Brief >> Write out the data word for word, beginning at the line that contains "The image size is (650, 365)." and continuing through the end of the data, and omit the pictures.

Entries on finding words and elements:
====

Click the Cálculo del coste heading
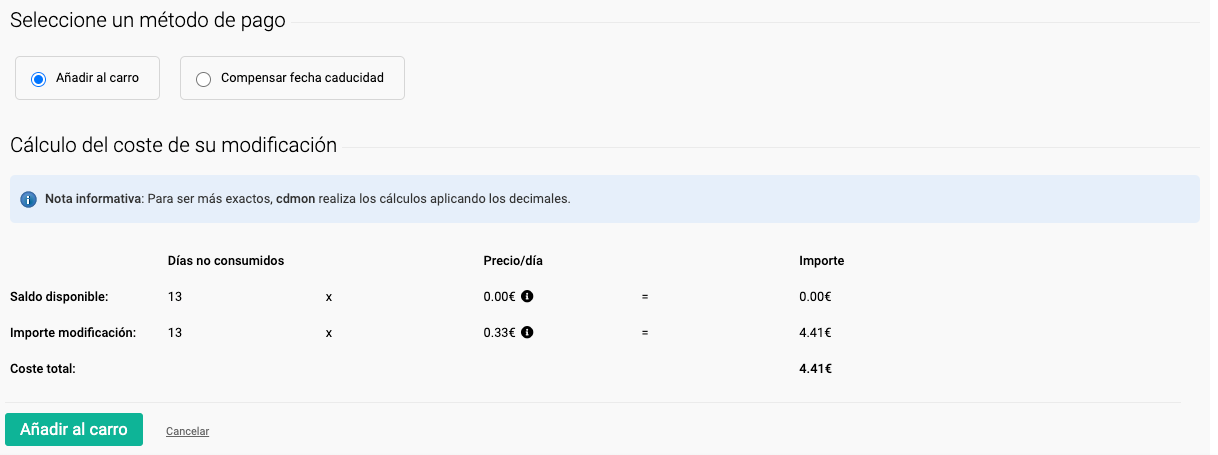This screenshot has width=1218, height=455. (x=173, y=144)

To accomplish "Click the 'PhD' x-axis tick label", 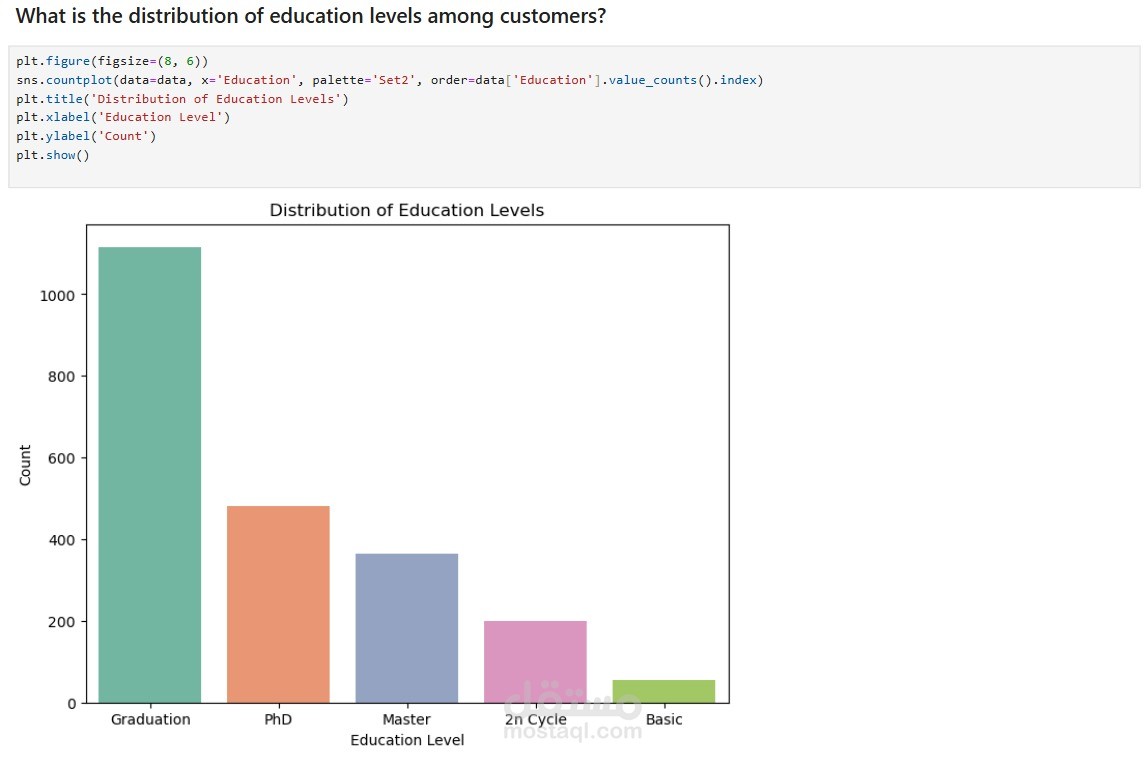I will pyautogui.click(x=278, y=719).
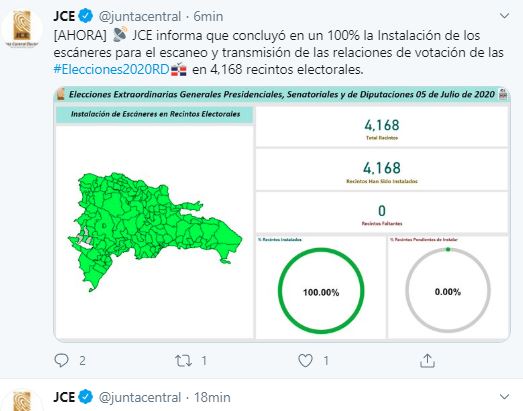This screenshot has height=411, width=523.
Task: Open the reply icon under the tweet
Action: [x=61, y=360]
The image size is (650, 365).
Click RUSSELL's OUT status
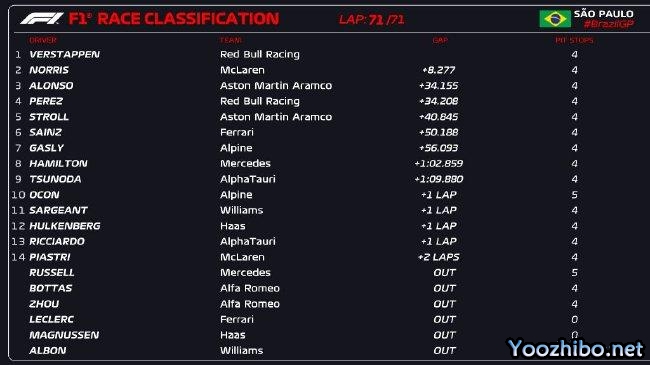click(x=444, y=273)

====

Task response >>
The image size is (650, 365).
Click RUSSELL's OUT status
click(x=444, y=273)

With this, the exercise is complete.